O QUE SE PEDE:
A. No excerto, quem estava à porta da mercearia centenária?
B. Atualize o excerto: reescreva o trecho que começa em "Para tal, é" e segue até "para um cafezinho.", pondo "taberna antiga" no lugar de "mercearia centenária".

EXCERTO DE ORIGEM:

Para tal, é necessário recuar até à nossa madrugadora chegada à aldeia, ainda os primeiros raios de sol começavam a dar cor aos campos cobertos de gelo e a brisa matinal colocava em sentido quem se atrevesse a andar pela rua. Nada que nos impedisse de iniciar a exploração dos cantos e recantos da localidade. Não foi, por isso, difícil dar de caras com uma curiosa mercearia centenária, localizada bem no coração daquela freguesia de Ponte de Lima. À porta, estava o senhor José, dono do estabelecimento. Ficou surpreendido com o arsenal de câmaras, tripés, microfones e gravadores que trazíamos, mas não hesitou em meter conversa connosco e em convidar-nos a entrar para um cafezinho.

Foto: Pedro Gonçalo Costa

Foto: Pedro Gonçalo Costa

Começou por falar-nos orgulhosamente do filho que também frequentara a Universidade do Minho. De seguida, vieram as preocupações com a possível colocação de postes de Muito Alta Tensão na aldeia. Percebemos que o tema dizia muito ao senhor José, tal a vivacidade e a abertura com que falava sobre o assunto. Mais à vontade, perguntámos-lhe se podíamos gravar algumas declarações para a reportagem. Aí, o dono da mercearia começou a mostrar algumas reservas, acabando por rejeitar o nosso primeiro pedido de entrevista.

DADOS DE ORIGEM:
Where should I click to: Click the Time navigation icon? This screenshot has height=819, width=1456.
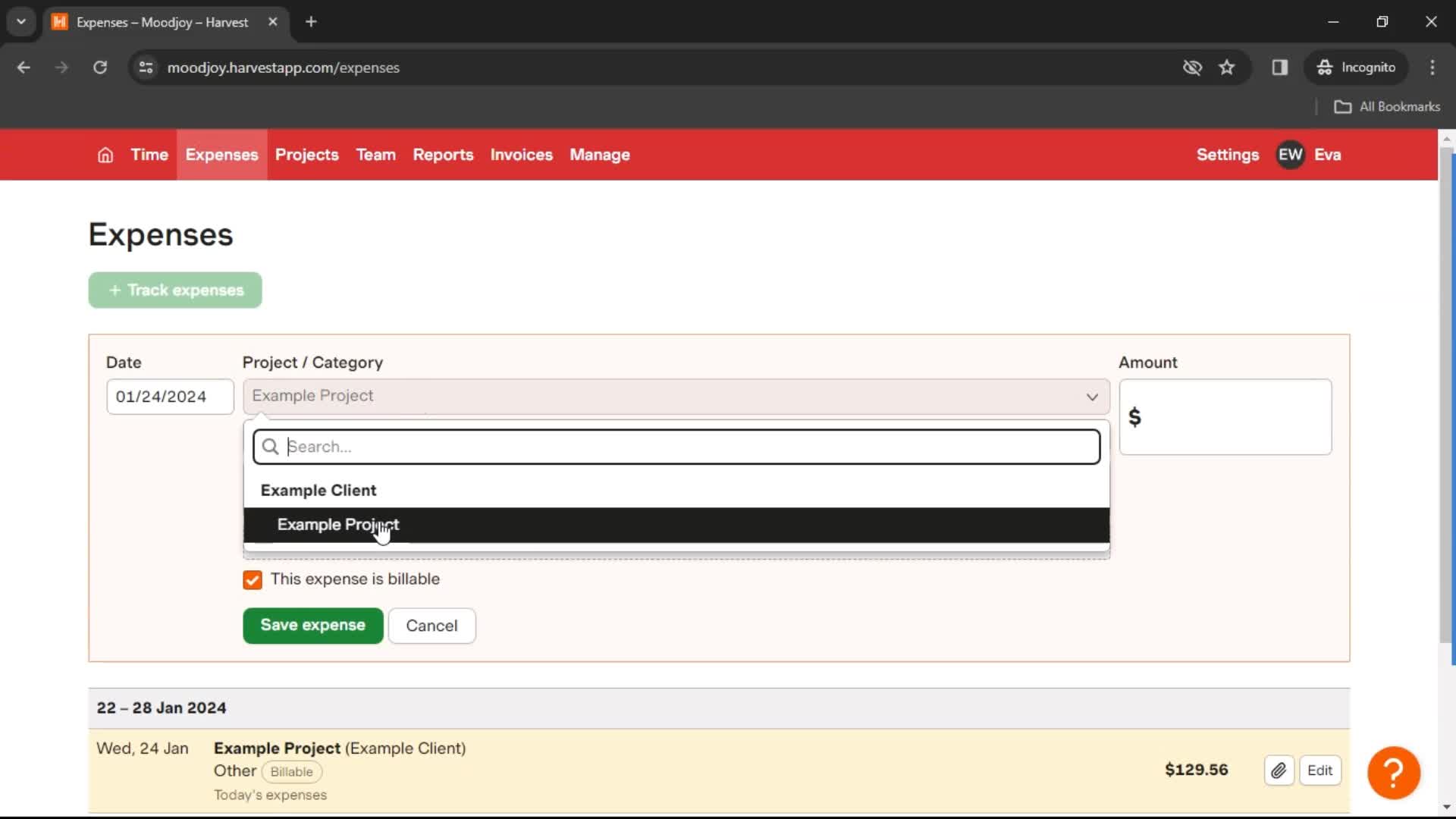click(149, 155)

SOLUÇÕES:
A. O senhor José, dono do estabelecimento.

B.
Para tal, é necessário recuar até à nossa madrugadora chegada à aldeia, ainda os primeiros raios de sol começavam a dar cor aos campos cobertos de gelo e a brisa matinal colocava em sentido quem se atrevesse a andar pela rua. Nada que nos impedisse de iniciar a exploração dos cantos e recantos da localidade. Não foi, por isso, difícil dar de caras com uma curiosa taberna antiga, localizada bem no coração daquela freguesia de Ponte de Lima. À porta, estava o senhor José, dono do estabelecimento. Ficou surpreendido com o arsenal de câmaras, tripés, microfones e gravadores que trazíamos, mas não hesitou em meter conversa connosco e em convidar-nos a entrar para um cafezinho.